▶ Task details
Once the line containing "[Cookiebot by Usercentrics" is found in the material below, it and every line after it should be transcribed exactly, with pictures left out and nothing added.

BEGIN

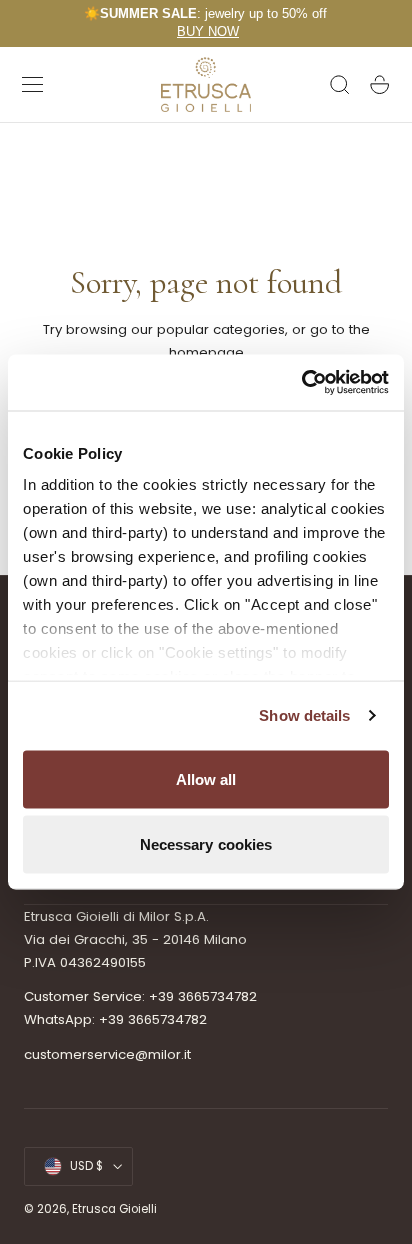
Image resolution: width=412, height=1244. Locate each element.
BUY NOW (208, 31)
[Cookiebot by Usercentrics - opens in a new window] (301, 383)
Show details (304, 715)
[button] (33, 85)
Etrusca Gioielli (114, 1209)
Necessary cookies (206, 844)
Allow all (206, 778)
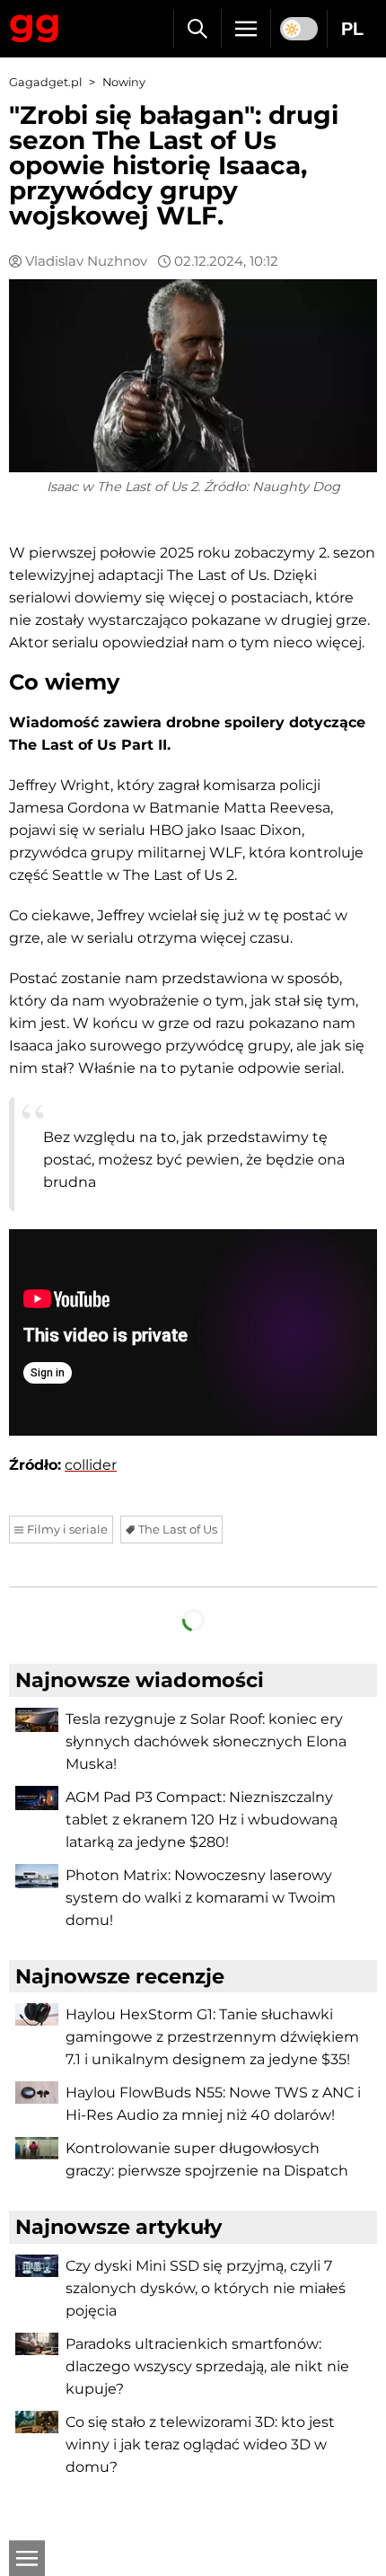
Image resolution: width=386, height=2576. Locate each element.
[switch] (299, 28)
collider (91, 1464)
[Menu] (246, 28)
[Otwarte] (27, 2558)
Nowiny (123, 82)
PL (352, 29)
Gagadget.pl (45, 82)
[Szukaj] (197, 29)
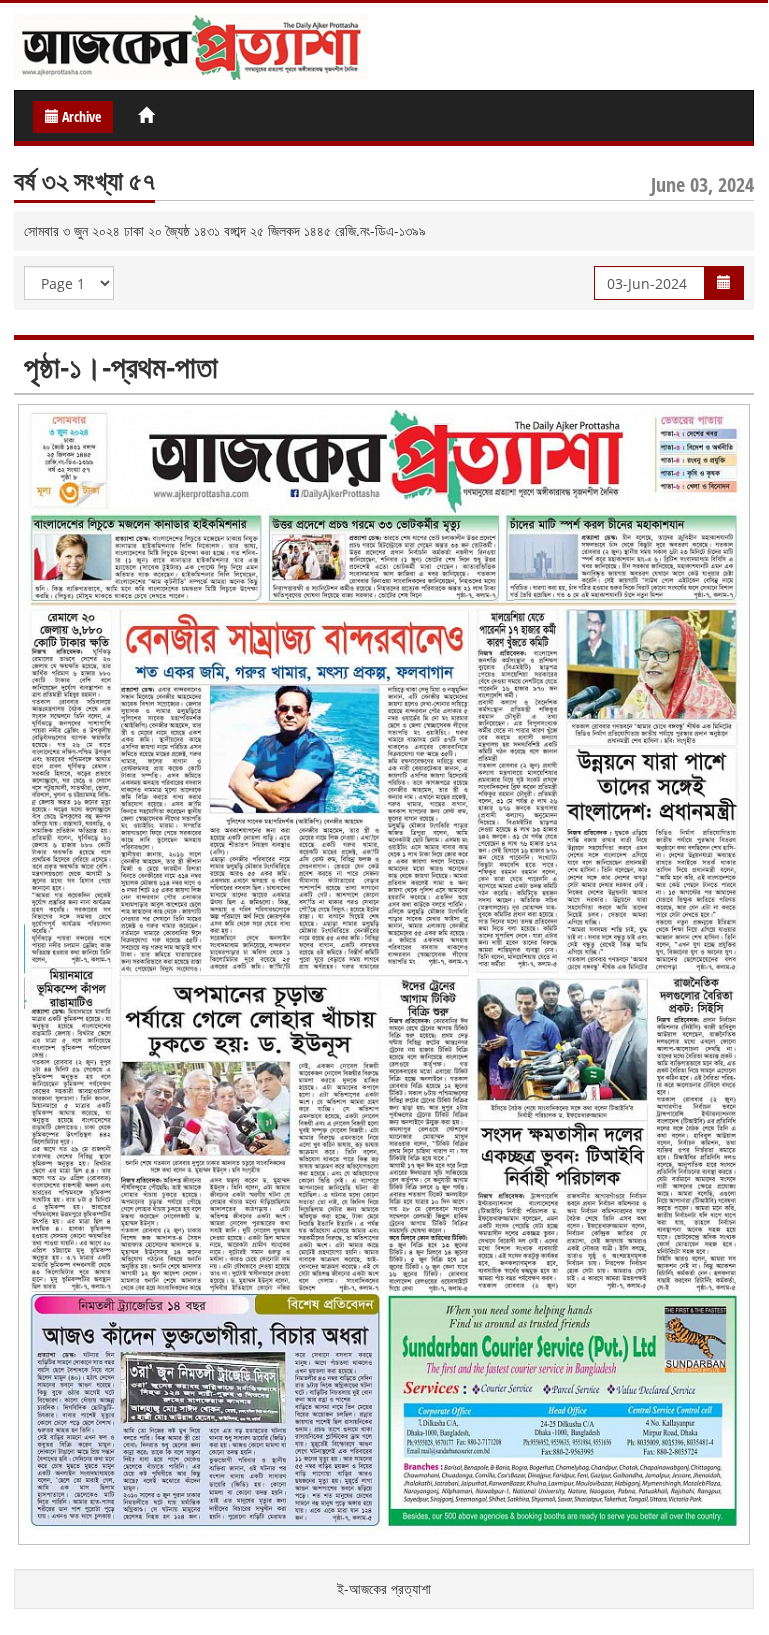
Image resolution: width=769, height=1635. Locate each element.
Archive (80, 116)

END

▶ Problem solution
[Cookiebot by Usercentrics - opens in a new window] (301, 383)
Show details (304, 715)
[button] (33, 85)
Etrusca Gioielli (114, 1209)
Necessary cookies (206, 844)
Allow all (206, 778)
Image resolution: width=386, height=2576. Locate each element.
[switch] (299, 28)
collider (91, 1464)
[Menu] (246, 28)
[Otwarte] (27, 2558)
Nowiny (123, 82)
PL (352, 29)
Gagadget.pl (45, 82)
[Szukaj] (197, 29)
Image resolution: width=769, height=1635. Locate each element.
Archive (80, 116)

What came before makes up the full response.